• REQUIREMENT:
Give back every record exactly as it reads.

• MATERIALS PROVIDED:
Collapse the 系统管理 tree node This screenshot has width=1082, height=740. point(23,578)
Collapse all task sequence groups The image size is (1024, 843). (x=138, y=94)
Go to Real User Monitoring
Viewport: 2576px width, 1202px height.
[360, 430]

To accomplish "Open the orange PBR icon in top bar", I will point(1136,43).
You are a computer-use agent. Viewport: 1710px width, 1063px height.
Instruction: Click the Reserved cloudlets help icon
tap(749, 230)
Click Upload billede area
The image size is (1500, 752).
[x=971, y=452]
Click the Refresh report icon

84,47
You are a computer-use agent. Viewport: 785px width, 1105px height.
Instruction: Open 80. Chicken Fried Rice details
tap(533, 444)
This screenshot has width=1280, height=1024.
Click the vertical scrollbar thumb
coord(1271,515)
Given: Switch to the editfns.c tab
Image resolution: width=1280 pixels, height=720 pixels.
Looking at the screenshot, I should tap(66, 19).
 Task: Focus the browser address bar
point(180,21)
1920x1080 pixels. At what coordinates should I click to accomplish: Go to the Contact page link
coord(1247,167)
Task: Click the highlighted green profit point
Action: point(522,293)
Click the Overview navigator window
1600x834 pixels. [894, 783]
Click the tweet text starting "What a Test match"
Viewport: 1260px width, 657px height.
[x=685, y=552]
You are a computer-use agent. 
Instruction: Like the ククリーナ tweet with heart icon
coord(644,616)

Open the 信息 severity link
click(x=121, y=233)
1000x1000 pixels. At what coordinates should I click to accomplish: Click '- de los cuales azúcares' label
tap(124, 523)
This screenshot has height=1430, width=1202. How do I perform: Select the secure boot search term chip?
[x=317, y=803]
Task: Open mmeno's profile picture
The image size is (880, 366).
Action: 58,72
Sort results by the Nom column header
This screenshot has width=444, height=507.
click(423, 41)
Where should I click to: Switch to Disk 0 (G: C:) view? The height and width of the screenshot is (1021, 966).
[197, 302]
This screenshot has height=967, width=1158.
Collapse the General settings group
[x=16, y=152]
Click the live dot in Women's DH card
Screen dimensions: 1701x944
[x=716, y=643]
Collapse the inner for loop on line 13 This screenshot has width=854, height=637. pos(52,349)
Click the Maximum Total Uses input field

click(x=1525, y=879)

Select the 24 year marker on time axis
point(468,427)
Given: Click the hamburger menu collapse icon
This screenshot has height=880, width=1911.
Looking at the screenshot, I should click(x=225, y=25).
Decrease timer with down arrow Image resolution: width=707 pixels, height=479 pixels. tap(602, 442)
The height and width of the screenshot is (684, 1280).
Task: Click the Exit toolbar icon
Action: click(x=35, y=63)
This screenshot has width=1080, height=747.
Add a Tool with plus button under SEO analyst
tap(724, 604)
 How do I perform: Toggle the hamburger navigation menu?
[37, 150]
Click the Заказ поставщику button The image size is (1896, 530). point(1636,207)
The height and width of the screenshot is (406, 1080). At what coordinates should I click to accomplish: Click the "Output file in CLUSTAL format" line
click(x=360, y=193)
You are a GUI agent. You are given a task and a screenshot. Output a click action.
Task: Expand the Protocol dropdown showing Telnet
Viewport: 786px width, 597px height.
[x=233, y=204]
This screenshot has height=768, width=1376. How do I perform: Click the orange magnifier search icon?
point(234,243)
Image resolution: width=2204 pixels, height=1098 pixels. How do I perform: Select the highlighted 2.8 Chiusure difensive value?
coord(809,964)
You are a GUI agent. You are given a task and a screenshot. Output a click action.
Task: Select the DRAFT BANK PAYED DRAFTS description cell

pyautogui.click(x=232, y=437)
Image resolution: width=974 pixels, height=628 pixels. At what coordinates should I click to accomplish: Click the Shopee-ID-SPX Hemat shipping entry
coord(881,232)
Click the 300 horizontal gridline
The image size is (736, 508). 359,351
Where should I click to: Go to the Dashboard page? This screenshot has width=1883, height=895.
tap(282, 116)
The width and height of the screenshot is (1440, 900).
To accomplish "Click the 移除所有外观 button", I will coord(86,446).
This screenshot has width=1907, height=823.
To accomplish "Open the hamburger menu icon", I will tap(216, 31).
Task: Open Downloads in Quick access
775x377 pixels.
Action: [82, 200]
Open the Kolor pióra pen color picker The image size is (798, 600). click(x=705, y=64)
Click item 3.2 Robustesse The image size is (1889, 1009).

• ANSWER BOX:
Collapse the 系统管理 tree node This screenshot has width=1082, height=740. point(23,578)
Collapse all task sequence groups The image size is (1024, 843). (x=138, y=94)
Go to Real User Monitoring
Viewport: 2576px width, 1202px height.
[360, 430]

To accomplish "Open the orange PBR icon in top bar", I will point(1136,43).
You are a computer-use agent. Viewport: 1710px width, 1063px height.
Instruction: Click the Reserved cloudlets help icon
tap(749, 230)
Click Upload billede area
The image size is (1500, 752).
[x=971, y=452]
Click the Refresh report icon

84,47
You are a computer-use agent. Viewport: 785px width, 1105px height.
Instruction: Open 80. Chicken Fried Rice details
tap(533, 444)
This screenshot has width=1280, height=1024.
Click the vertical scrollbar thumb
coord(1271,515)
Given: Switch to the editfns.c tab
Image resolution: width=1280 pixels, height=720 pixels.
Looking at the screenshot, I should tap(66, 19).
 Task: Focus the browser address bar
point(180,21)
1920x1080 pixels. At what coordinates should I click to accomplish: Go to the Contact page link
coord(1247,167)
Task: Click the highlighted green profit point
Action: point(522,293)
Click the Overview navigator window
1600x834 pixels. [894, 783]
Click the tweet text starting "What a Test match"
Viewport: 1260px width, 657px height.
[x=685, y=552]
You are a computer-use agent. 
Instruction: Like the ククリーナ tweet with heart icon
coord(644,616)

Open the 信息 severity link
click(x=121, y=233)
1000x1000 pixels. At what coordinates should I click to accomplish: Click '- de los cuales azúcares' label
tap(124, 523)
This screenshot has height=1430, width=1202. How do I perform: Select the secure boot search term chip?
[x=317, y=803]
Task: Open mmeno's profile picture
The image size is (880, 366).
Action: 58,72
Sort results by the Nom column header
This screenshot has width=444, height=507.
click(423, 41)
Where should I click to: Switch to Disk 0 (G: C:) view? The height and width of the screenshot is (1021, 966).
[197, 302]
This screenshot has height=967, width=1158.
Collapse the General settings group
[x=16, y=152]
Click the live dot in Women's DH card
Screen dimensions: 1701x944
[x=716, y=643]
Collapse the inner for loop on line 13 This screenshot has width=854, height=637. pos(52,349)
Click the Maximum Total Uses input field

click(x=1525, y=879)

Select the 24 year marker on time axis
point(468,427)
Given: Click the hamburger menu collapse icon
This screenshot has height=880, width=1911.
Looking at the screenshot, I should click(x=225, y=25).
Decrease timer with down arrow Image resolution: width=707 pixels, height=479 pixels. tap(602, 442)
The height and width of the screenshot is (684, 1280).
Task: Click the Exit toolbar icon
Action: click(x=35, y=63)
This screenshot has width=1080, height=747.
Add a Tool with plus button under SEO analyst
tap(724, 604)
 How do I perform: Toggle the hamburger navigation menu?
[37, 150]
Click the Заказ поставщику button The image size is (1896, 530). point(1636,207)
The height and width of the screenshot is (406, 1080). At what coordinates should I click to accomplish: Click the "Output file in CLUSTAL format" line
click(x=360, y=193)
You are a GUI agent. You are given a task and a screenshot. Output a click action.
Task: Expand the Protocol dropdown showing Telnet
Viewport: 786px width, 597px height.
[x=233, y=204]
This screenshot has height=768, width=1376. How do I perform: Click the orange magnifier search icon?
point(234,243)
Image resolution: width=2204 pixels, height=1098 pixels. How do I perform: Select the highlighted 2.8 Chiusure difensive value?
coord(809,964)
You are a GUI agent. You are given a task and a screenshot. Output a click action.
Task: Select the DRAFT BANK PAYED DRAFTS description cell

pyautogui.click(x=232, y=437)
Image resolution: width=974 pixels, height=628 pixels. At what coordinates should I click to accomplish: Click the Shopee-ID-SPX Hemat shipping entry
coord(881,232)
Click the 300 horizontal gridline
The image size is (736, 508). 359,351
Where should I click to: Go to the Dashboard page? This screenshot has width=1883, height=895.
tap(282, 116)
The width and height of the screenshot is (1440, 900).
To accomplish "Click the 移除所有外观 button", I will coord(86,446).
This screenshot has width=1907, height=823.
To accomplish "Open the hamburger menu icon", I will tap(216, 31).
Task: Open Downloads in Quick access
775x377 pixels.
Action: [82, 200]
Open the Kolor pióra pen color picker The image size is (798, 600). click(x=705, y=64)
Click item 3.2 Robustesse The image size is (1889, 1009).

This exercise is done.